__EXCERPT TO READ__
%%

Just what is it about the making of pictures? Endless pondering on the nature of image-making, of the desire and the need to make images, has left me no closer to that mirage despite all the assiduous musing.
From where do images come – for they must have an origin – and how do we make sense of them and, through them, make sense of ourselves?
The images we make are not mirrors – or if they are, they are imperfect ones at best. They reflect those things we cannot clearly behold except by the imperfect process of drawing and painting.
The process is of course inspiration, a will o’ the wisp disguised as a discipline, the elusive resource upon which all depends. By the flickering light of that ignis fatuus masquerading as a profession, the midnight oil of the small hours of the mind, artists the world over sketch, draw, paint… create.
Sketches are an invitation to the muse, an awkward and ever-renewed seduction for the whirlwind affair of the next step, painting: placing a bet against the odds, or a negotiation with ever-diminishing potentiality. Sketching is the substantive of the immaterial, in equal measure intimate conviction and collective consciousness: Freud and Jung over tea, Yeats and Frazer talking shop.

%%

Reproduce the passage on image-making verbatim, from its opening question to its closing line.

__SUPPLIED DATA__
%%

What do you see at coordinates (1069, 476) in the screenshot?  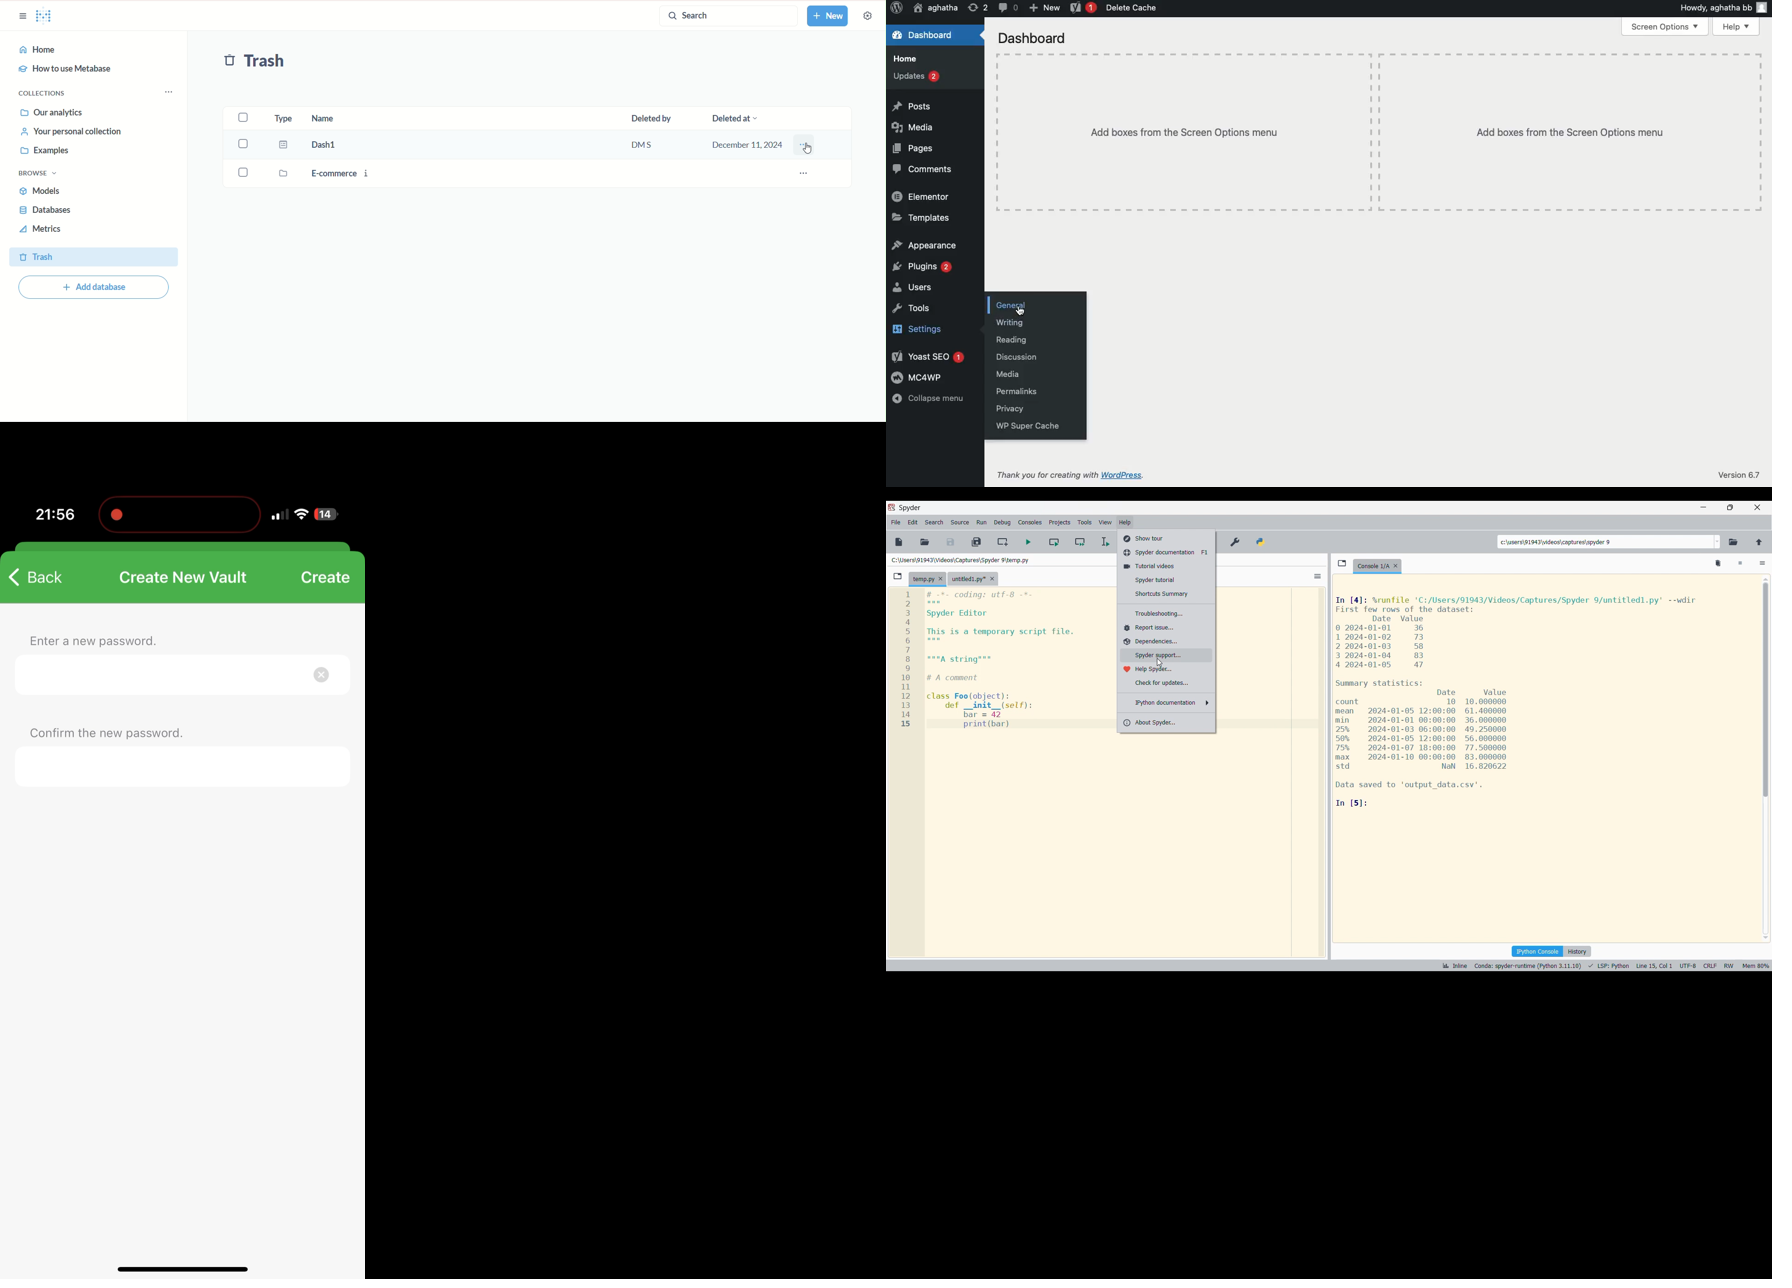 I see `Thank you for creating with wordpress` at bounding box center [1069, 476].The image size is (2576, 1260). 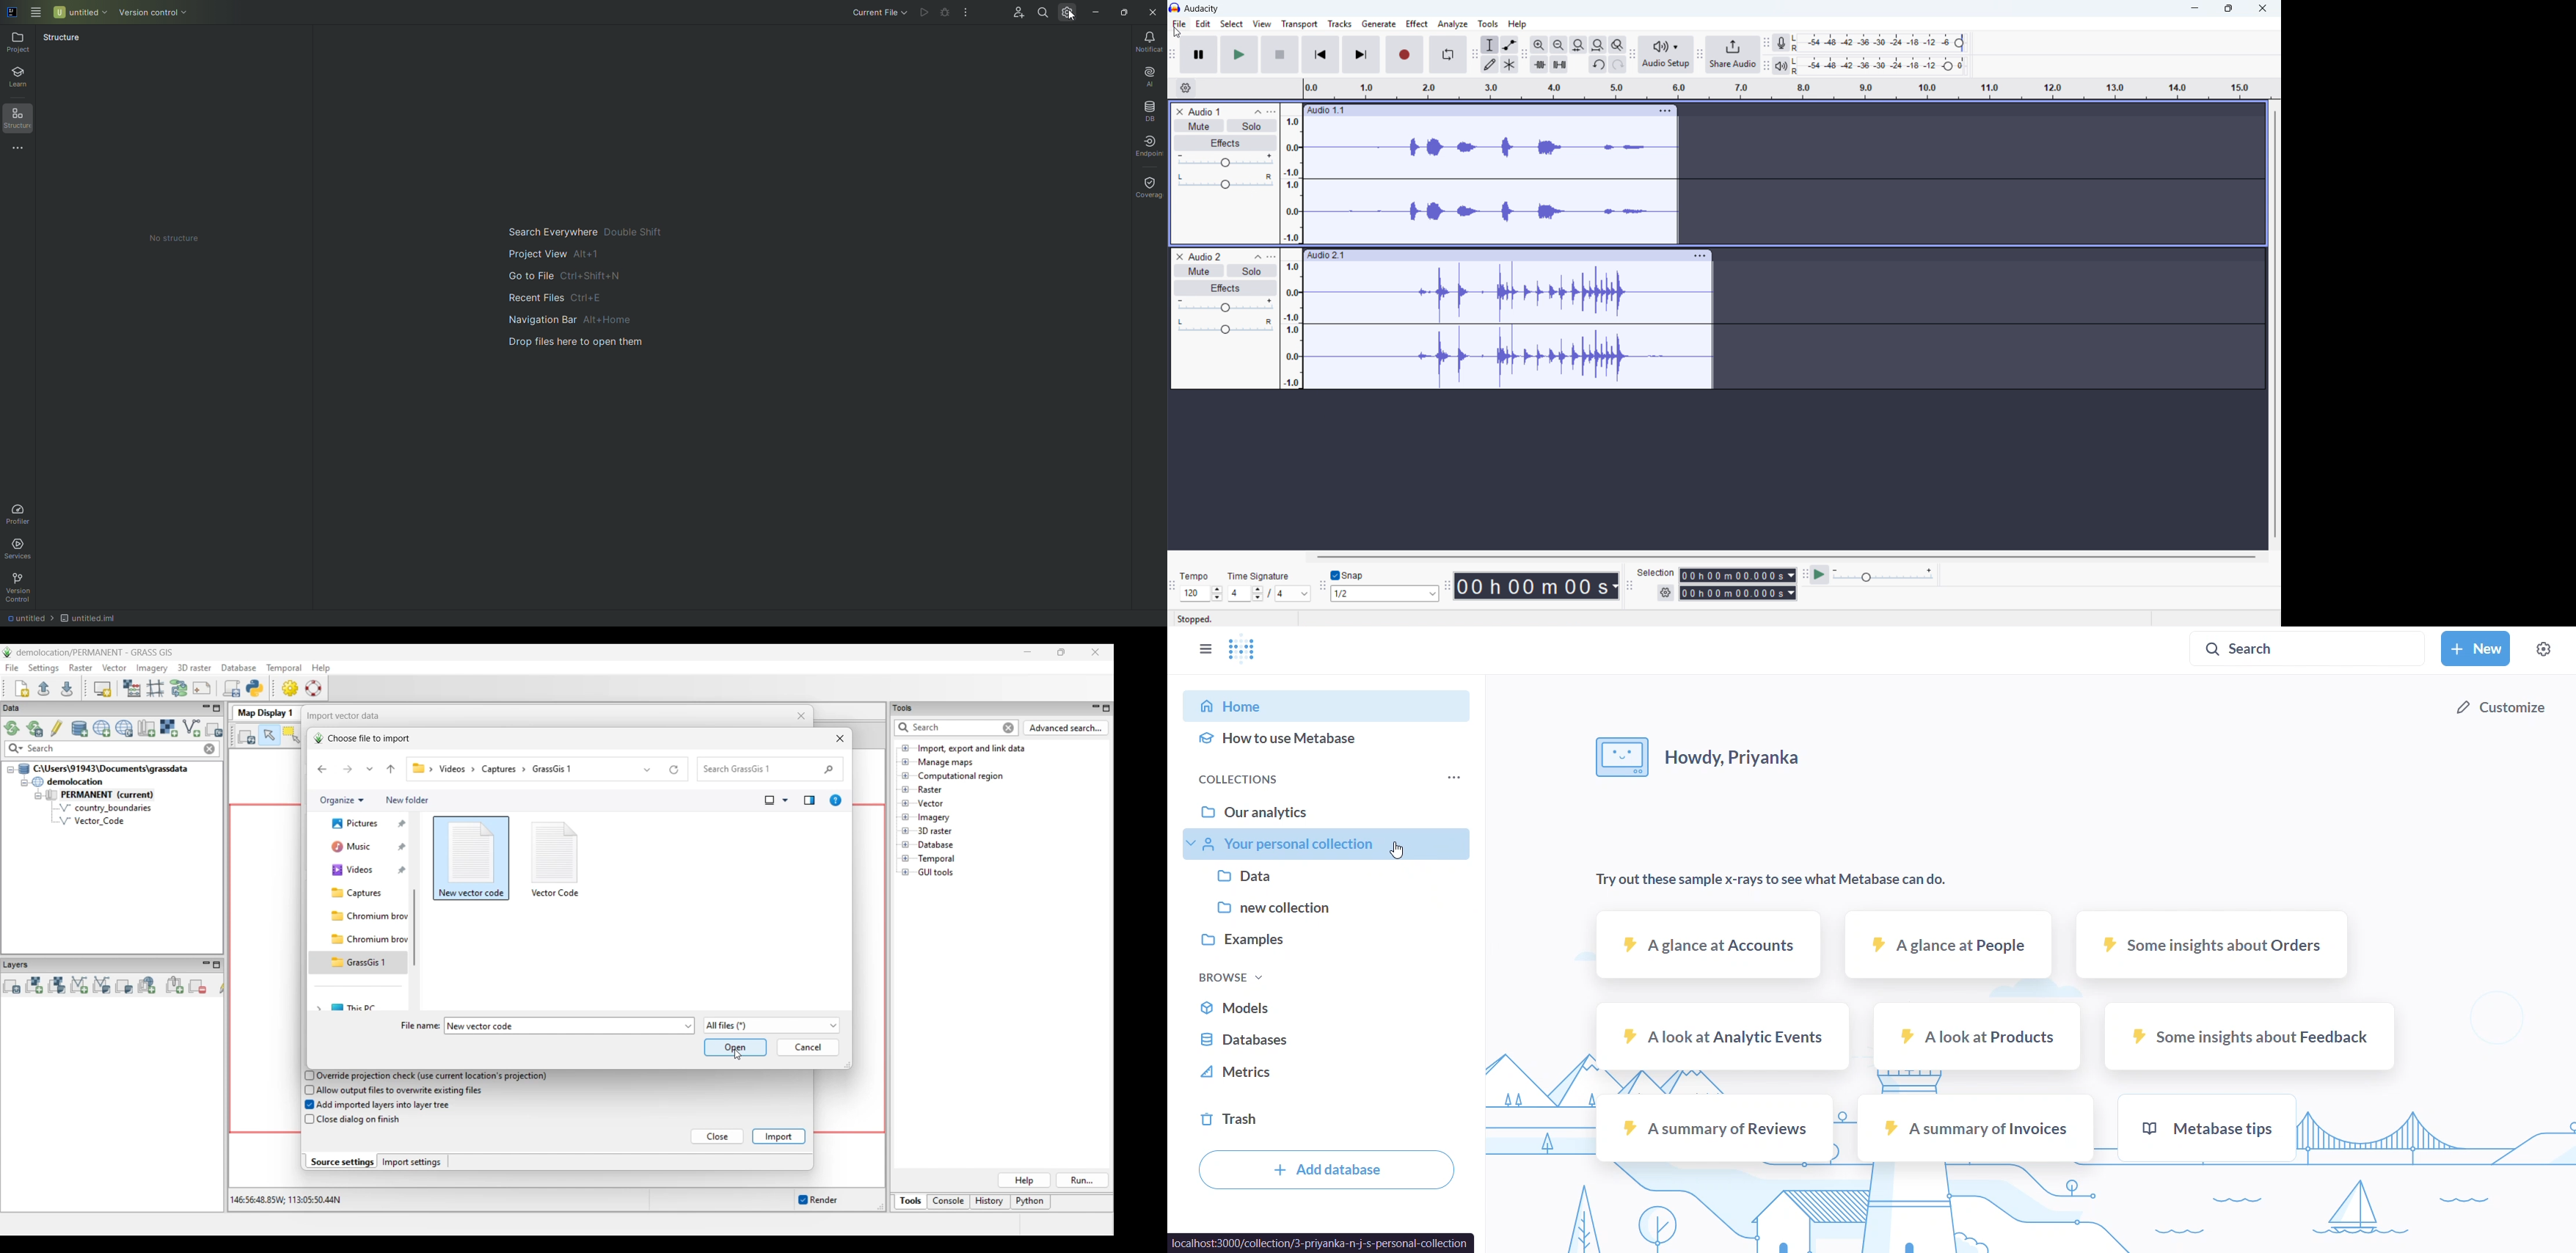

%%

__SOLVED EXERCISE__
Just what is it about the making of pictures? Endless pondering on the nature of image-making, of the desire and the need to make images, has left me no closer to that mirage despite all the assiduous musing.
From where do images come – for they must have an origin – and how do we make sense of them and, through them, make sense of ourselves?
The images we make are not mirrors – or if they are, they are imperfect ones at best. They reflect those things we cannot clearly behold except by the imperfect process of drawing and painting.
The process is of course inspiration, a will o’ the wisp disguised as a discipline, the elusive resource upon which all depends. By the flickering light of that ignis fatuus masquerading as a profession, the midnight oil of the small hours of the mind, artists the world over sketch, draw, paint… create.
Sketches are an invitation to the muse, an awkward and ever-renewed seduction for the whirlwind affair of the next step, painting: placing a bet against the odds, or a negotiation with ever-diminishing potentiality. Sketching is the substantive of the immaterial, in equal measure intimate conviction and collective consciousness: Freud and Jung over tea, Yeats and Frazer talking shop.